Yesterday the American Medical Association published a landmark study (nonrandomized, observational) challenging conventional wisdom and possibly tolling the death knell for the use of epinephrine in cardiac arrest. In a study encompassing over 400,000 out-of-hospital cardiac arrests in Japan from 2005-2008, researchers are declaring that epinephrine in cardiac arrest may lead to worse survival and neurological outcomes than no drug at all. While their study also shows epinephrine leads to increased rates of return of spontaneous circulation (18% to 5%), despite this seemingly positive link to return of circulation, they are suggesting the longer term deleterious effects of the epinephrine may outweigh the short term positive effects. This study now clears the way for what previously would have been an unethical (because epi has been the standard of care) study – a randomized, blinded trial of epinephrine versus placebo.
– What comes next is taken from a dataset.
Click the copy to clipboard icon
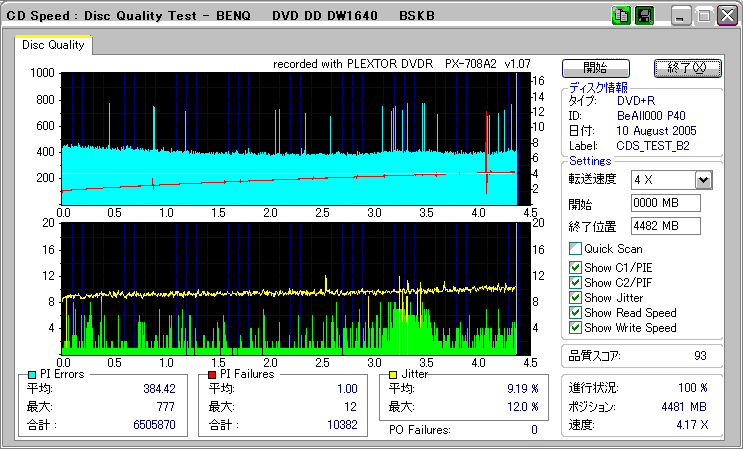The width and height of the screenshot is (743, 449). (x=622, y=15)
The article and accompanying editorial are available to be read at the following links.
Twenty years in the field have taught me that getting pulses back with epi, particularly on a patient with asystole or PEA, does not mean the patient is going to walk out of the hospital. It feels great to get pulses and pressure back and have the patient start to breathe on their own, but in most cases, their name shows up in the obituaries within a week or two. They either die or their family faced with confirmed brain death agrees to pull the plug. I did a call a week ago – a patient in asystole who with a quick combitube, good CPR, and two doses of epi had pulses back. Some dopamine, normal saline, a fourth floor carry down and transport with no loss of circulation, had us all shaking each other’s hands. Yet each day, I check the obits looking for the patient’s name, just as I did a month ago for another patient who came back from asystole with a single dose of epi only to show up in the death pages a week later. Epi seems to jump start their hearts, but its effect on the brain may be a different story. Most of my true saves have been people who have dropped in public, gotten bystander CPR and come back with defibrillation. Years ago they said high-dose epi was bad for the patient, today it looks like any epi at all may be bad.
Now I am on a new death watch. As I have checked the obits for the names of my patients, in 2015, I will check the new AHA guidelines checking for epinephrine’s demise.